[Problem]: Below are the entries. Transcribe exactly the lines from the one with "The image size is (640, 485)." through the one with "This screenshot has width=1106, height=1080.", ends included, and leave out all others.

[Data]:
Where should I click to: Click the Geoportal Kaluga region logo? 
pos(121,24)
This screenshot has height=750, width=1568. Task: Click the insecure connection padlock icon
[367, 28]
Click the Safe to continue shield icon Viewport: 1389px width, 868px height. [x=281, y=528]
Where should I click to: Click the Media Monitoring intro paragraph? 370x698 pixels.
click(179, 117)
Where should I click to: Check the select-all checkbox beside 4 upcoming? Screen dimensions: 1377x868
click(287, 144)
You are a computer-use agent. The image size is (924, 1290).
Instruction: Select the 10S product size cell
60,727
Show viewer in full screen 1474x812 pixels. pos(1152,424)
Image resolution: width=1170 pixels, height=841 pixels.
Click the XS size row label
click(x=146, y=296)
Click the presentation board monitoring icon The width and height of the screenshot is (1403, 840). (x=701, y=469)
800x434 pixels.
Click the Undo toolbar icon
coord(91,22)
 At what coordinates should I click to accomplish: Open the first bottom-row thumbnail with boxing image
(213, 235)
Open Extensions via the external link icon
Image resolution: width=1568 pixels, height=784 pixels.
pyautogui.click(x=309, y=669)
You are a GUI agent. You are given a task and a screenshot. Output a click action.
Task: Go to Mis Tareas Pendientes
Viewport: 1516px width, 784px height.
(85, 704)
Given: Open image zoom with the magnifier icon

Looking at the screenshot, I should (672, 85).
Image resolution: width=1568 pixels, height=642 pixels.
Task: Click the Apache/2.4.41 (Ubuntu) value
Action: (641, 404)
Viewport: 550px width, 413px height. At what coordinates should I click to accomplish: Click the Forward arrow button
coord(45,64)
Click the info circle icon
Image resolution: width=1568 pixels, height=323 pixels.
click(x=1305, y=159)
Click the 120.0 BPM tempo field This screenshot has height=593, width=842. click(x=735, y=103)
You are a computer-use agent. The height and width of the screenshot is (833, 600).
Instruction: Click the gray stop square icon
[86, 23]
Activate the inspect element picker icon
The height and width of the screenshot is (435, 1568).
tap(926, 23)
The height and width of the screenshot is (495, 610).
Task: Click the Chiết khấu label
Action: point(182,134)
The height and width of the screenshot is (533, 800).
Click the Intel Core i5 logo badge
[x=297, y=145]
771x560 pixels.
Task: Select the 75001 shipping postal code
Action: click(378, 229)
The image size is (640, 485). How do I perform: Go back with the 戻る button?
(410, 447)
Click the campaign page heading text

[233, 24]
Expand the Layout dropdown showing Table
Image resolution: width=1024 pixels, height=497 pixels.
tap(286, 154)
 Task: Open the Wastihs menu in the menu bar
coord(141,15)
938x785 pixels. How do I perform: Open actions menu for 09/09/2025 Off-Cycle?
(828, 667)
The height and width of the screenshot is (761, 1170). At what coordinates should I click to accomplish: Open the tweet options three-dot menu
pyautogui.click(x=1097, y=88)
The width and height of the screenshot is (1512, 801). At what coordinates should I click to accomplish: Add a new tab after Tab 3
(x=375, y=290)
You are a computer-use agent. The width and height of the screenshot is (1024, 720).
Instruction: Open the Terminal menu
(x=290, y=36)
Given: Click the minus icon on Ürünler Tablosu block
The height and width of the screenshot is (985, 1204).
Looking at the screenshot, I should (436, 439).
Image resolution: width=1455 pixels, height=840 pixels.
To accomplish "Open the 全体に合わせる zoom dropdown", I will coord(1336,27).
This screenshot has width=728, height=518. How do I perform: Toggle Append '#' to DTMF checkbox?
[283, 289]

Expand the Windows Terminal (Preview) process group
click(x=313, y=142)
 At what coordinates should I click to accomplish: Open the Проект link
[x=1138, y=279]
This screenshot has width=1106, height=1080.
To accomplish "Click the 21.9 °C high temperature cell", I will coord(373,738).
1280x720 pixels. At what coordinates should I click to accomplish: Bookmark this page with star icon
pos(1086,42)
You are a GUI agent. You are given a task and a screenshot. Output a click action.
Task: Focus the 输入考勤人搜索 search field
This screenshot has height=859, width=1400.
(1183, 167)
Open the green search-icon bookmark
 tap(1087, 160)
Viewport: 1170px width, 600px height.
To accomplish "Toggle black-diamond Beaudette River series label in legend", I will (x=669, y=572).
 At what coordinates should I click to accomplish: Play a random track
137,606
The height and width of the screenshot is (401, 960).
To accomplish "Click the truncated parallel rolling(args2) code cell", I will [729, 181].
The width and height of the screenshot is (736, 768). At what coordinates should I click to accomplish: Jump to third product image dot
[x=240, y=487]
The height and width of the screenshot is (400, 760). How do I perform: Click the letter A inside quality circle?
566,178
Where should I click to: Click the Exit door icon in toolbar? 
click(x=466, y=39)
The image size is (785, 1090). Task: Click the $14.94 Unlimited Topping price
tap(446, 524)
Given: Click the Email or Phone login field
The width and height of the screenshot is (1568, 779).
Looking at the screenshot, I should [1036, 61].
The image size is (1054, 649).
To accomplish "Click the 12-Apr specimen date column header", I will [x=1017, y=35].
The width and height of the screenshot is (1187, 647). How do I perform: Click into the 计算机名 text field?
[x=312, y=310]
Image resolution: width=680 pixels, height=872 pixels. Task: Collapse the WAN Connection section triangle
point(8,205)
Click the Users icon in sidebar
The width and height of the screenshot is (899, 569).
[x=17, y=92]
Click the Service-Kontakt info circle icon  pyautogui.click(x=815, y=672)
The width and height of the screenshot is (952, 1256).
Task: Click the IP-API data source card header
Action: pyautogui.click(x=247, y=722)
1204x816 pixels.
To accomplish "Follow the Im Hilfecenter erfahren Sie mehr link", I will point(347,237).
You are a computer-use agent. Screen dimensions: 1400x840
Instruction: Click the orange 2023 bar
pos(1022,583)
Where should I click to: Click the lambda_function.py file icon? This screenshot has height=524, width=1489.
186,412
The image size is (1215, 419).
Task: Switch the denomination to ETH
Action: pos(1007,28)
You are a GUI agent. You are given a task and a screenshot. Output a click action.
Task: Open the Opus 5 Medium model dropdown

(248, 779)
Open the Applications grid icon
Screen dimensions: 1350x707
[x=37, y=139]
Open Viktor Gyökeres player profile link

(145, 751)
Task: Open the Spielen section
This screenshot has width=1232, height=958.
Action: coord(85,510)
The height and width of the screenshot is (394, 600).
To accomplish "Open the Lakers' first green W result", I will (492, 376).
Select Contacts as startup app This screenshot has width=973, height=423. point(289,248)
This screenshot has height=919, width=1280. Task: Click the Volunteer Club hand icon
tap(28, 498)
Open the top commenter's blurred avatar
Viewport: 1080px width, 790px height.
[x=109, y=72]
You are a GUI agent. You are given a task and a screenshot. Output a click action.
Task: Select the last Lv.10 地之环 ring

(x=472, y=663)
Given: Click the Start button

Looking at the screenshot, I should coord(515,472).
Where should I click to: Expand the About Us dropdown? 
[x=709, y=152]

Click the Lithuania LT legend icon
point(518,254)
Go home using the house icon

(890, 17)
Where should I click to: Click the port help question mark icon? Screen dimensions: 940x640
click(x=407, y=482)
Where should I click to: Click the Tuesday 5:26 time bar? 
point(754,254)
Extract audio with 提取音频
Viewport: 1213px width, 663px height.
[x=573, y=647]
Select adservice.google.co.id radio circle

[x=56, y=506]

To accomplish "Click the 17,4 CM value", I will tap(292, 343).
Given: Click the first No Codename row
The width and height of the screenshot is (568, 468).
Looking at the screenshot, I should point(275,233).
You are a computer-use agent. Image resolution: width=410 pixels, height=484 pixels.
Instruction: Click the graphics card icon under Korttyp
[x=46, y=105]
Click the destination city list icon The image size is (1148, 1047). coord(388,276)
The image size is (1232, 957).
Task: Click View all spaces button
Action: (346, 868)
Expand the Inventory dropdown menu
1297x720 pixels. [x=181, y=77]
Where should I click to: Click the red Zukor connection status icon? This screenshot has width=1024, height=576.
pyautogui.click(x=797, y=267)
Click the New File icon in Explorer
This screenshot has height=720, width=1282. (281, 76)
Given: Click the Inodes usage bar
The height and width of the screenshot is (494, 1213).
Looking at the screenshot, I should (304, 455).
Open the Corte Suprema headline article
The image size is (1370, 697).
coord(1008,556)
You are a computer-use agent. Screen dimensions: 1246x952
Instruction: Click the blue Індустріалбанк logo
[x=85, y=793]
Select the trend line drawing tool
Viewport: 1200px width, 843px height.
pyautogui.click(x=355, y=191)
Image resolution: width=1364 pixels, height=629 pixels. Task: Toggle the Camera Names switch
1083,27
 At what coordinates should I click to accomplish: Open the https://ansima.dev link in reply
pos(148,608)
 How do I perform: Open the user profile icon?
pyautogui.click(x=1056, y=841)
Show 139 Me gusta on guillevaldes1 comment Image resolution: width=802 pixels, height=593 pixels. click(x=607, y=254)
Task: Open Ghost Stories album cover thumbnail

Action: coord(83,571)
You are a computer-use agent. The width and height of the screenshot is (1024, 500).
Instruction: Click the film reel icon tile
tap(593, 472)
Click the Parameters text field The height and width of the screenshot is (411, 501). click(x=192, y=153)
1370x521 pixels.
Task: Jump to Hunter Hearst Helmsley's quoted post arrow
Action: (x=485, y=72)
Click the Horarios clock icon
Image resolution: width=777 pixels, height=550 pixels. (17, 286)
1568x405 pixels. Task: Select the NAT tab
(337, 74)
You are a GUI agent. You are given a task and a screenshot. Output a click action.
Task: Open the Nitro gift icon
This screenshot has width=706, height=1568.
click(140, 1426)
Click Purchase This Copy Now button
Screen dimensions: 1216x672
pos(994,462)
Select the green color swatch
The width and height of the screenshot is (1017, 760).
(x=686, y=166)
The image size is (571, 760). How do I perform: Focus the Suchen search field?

[Written answer]:
The image size is (640, 485). How do I perform: Go back with the 戻る button?
(410, 447)
Click the campaign page heading text

[233, 24]
Expand the Layout dropdown showing Table
Image resolution: width=1024 pixels, height=497 pixels.
tap(286, 154)
 Task: Open the Wastihs menu in the menu bar
coord(141,15)
938x785 pixels. How do I perform: Open actions menu for 09/09/2025 Off-Cycle?
(828, 667)
The height and width of the screenshot is (761, 1170). At what coordinates should I click to accomplish: Open the tweet options three-dot menu
pyautogui.click(x=1097, y=88)
The width and height of the screenshot is (1512, 801). At what coordinates should I click to accomplish: Add a new tab after Tab 3
(x=375, y=290)
You are a computer-use agent. The width and height of the screenshot is (1024, 720).
Instruction: Open the Terminal menu
(x=290, y=36)
Given: Click the minus icon on Ürünler Tablosu block
The height and width of the screenshot is (985, 1204).
Looking at the screenshot, I should (436, 439).
Image resolution: width=1455 pixels, height=840 pixels.
To accomplish "Open the 全体に合わせる zoom dropdown", I will coord(1336,27).
This screenshot has width=728, height=518. How do I perform: Toggle Append '#' to DTMF checkbox?
[283, 289]

Expand the Windows Terminal (Preview) process group
click(x=313, y=142)
 At what coordinates should I click to accomplish: Open the Проект link
[x=1138, y=279]
This screenshot has width=1106, height=1080.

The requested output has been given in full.